C’est donc cela le rapport entre Kedochim, Emor et Béhar : l’humilité et l’amour du prochain sont ce qui relie le tout. Nous avons déjà cité ailleurs les paroles du Midrach : « Quel rapport y a-t-il entre la chemittah et le mont Sinaï » (Torath Cohanim 25, 1, Rachi au début de Béhar). La chemittah nous enseigne la grandeur de l’humilité et de l’amour du prochain, car tout se trouve à la disposition de tout le monde et n’importe qui a le droit d’aller dans les champs de tous ; par amour pour tous, le propriétaire leur permet de prendre ce qu’ils veulent (une allusion en est que les paroles de Torah ne se réalisent que chez celui qui se rend lui-même aussi ouvert à tous qu’un désert (Midrach Agadah ‘Houkat 21, 19), ce qui évoque la chemittah pendant laquelle tout est livré au public, signe d’humilité et d’amour du prochain). Ce n’est donc pas pour rien que sur le verset : « Tu aimeras ton prochain comme toi-même » (Lévitique 19, 18) Rabbi Aquiba dit que c’est un grand principe de la Torah (Yérouchalmi Nédarim ch. 9, 4), car l’amour du prochain est à la base de tout. Et c’est le lien entre les parachioth : la sainteté (« kedouchah ») vient au moyen de paroles (« amirah ») pures, et uniquement dans un contexte d’humilité (Béhar).

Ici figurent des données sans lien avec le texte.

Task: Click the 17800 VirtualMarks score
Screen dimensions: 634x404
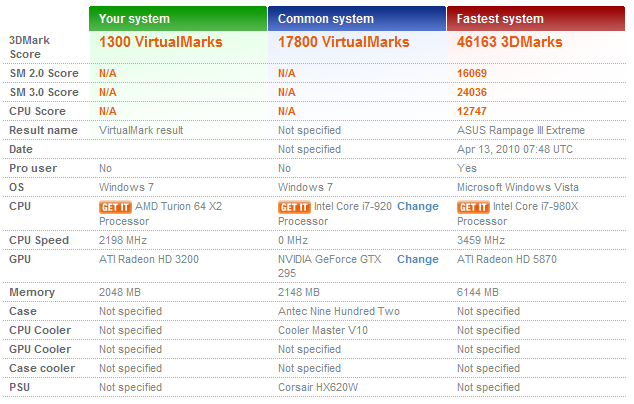Action: (x=343, y=42)

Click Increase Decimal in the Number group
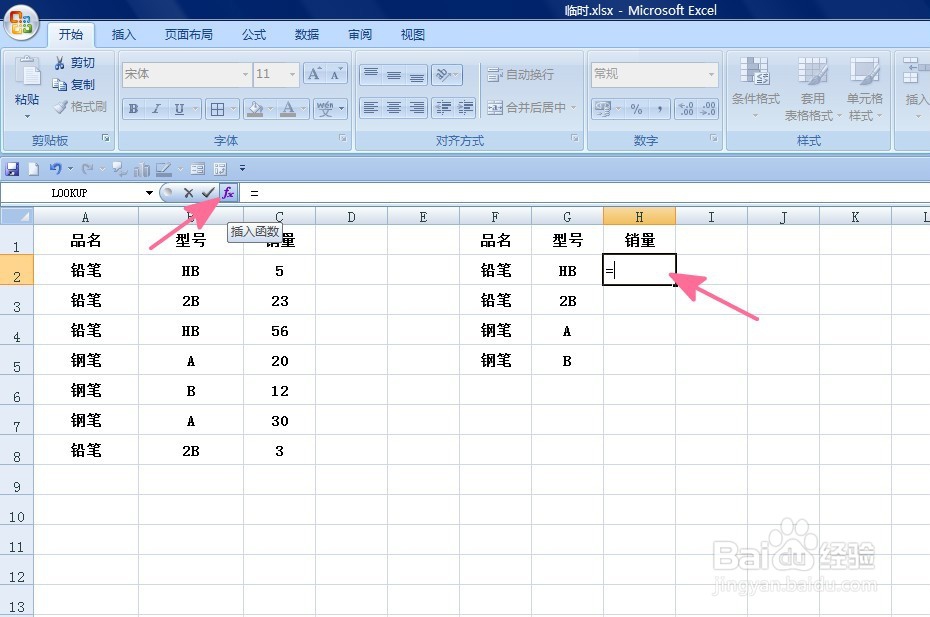pos(686,110)
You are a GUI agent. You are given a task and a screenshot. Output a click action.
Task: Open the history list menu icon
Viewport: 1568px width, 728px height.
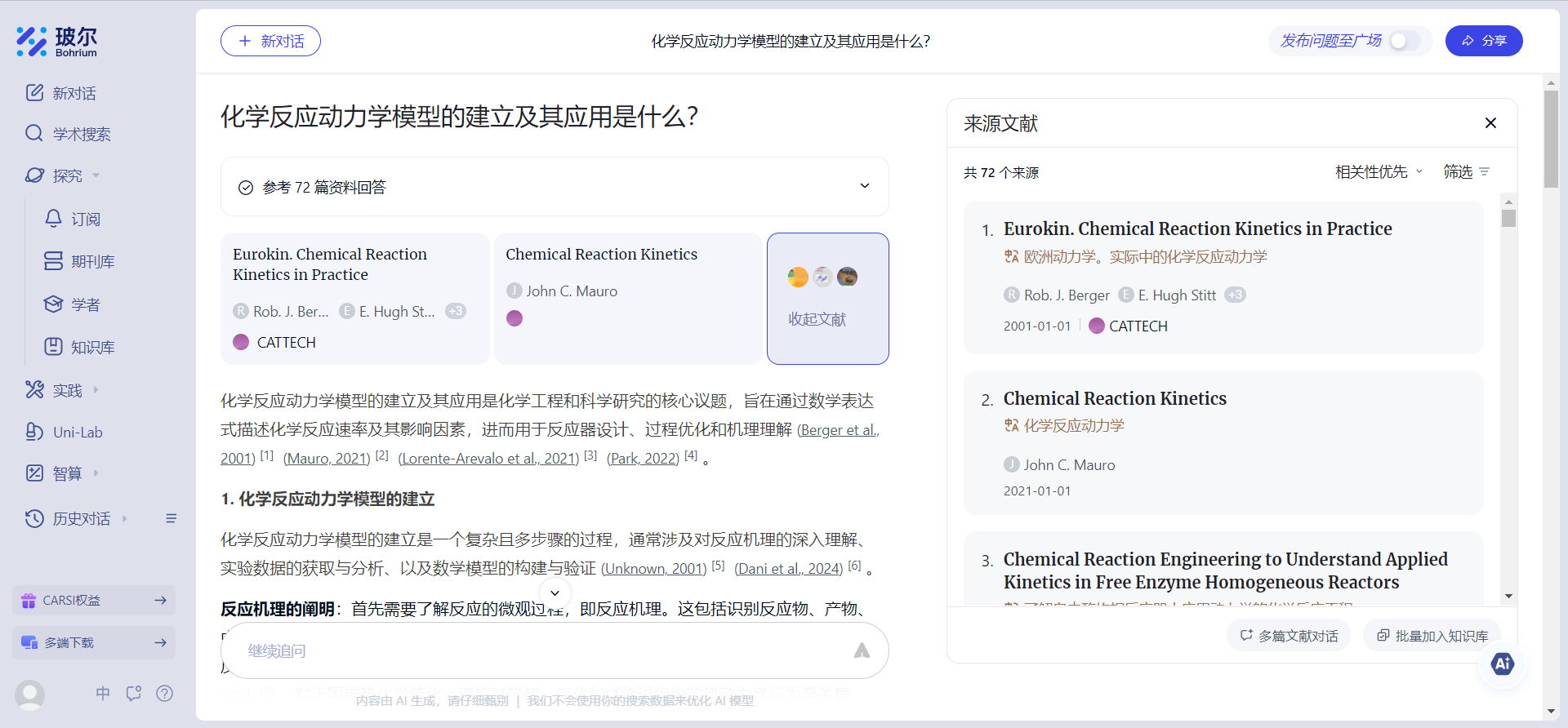click(x=172, y=518)
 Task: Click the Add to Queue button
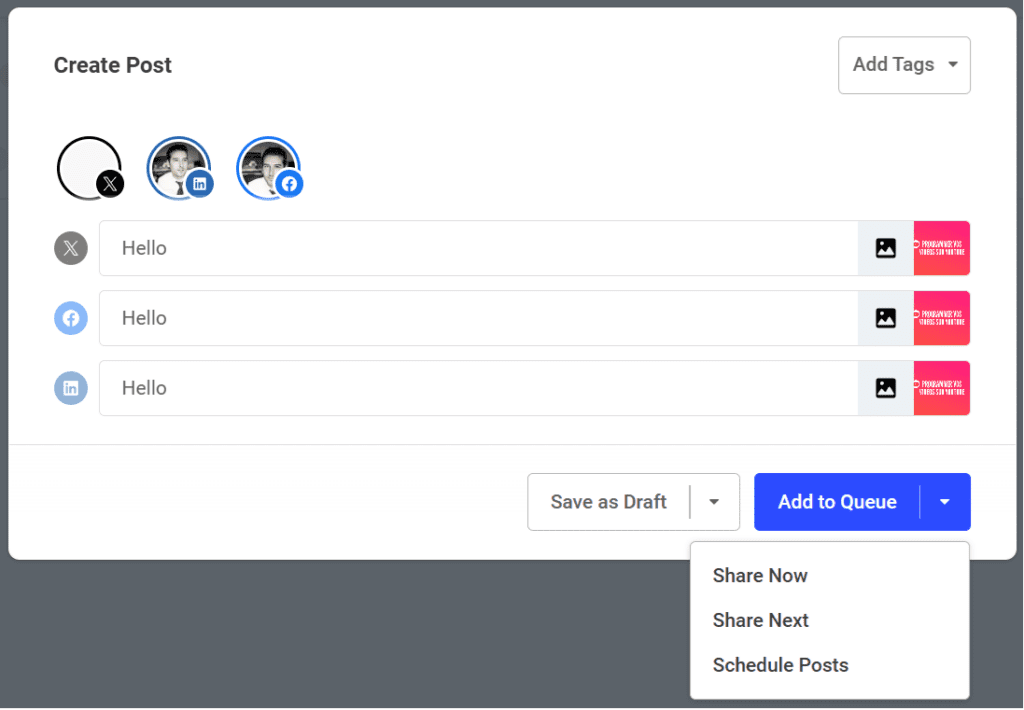(836, 501)

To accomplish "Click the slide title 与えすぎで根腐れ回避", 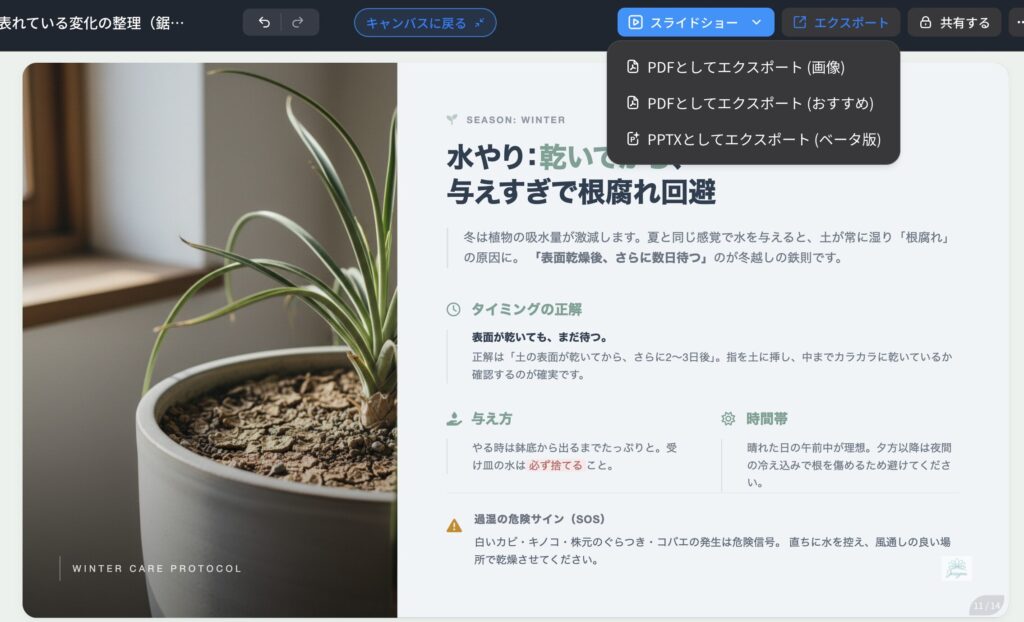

La Guemara (Erouvin 54b) raconte une merveilleuse histoire sur Rabbi Preida qui enseignait chaque chose à un élève quatre cents fois. Un jour, quelque chose a fait qu’au bout de quatre cents fois, il n’avait toujours pas compris, à la suite de quoi il a recommencé quatre cents fois supplémentaires, mérite qui lui a valu une longévité de quatre cents ans, ainsi que le monde à venir pour lui-même et sa génération. Rabbi Preida accomplissait « Dis et tu diras », sans jamais se fâcher, et il a eu l’humilité d’étudier avec son élève quatre cents fois supplémentaires.

Nous voyons là un grand principe, à savoir que celui qui se met en colère ne peut pas être humble. Il est écrit que Moïse était le plus humble de tous les hommes (Nombres 12, 3), et pourtant les Sages ont dit qu’en trois endroits il s’est fâché et a immédiatement oublié la loi, à cause de la colère (Vayikra Rabah 13, 1, Sifri Matoth 31, 21). On sait par ailleurs que : « Celui qui se met en colère oublie son étude et s’ajoute de la sottise » (Nédarim 22b), car on ne peut acquérir la Torah que dans le calme total et l’humilité.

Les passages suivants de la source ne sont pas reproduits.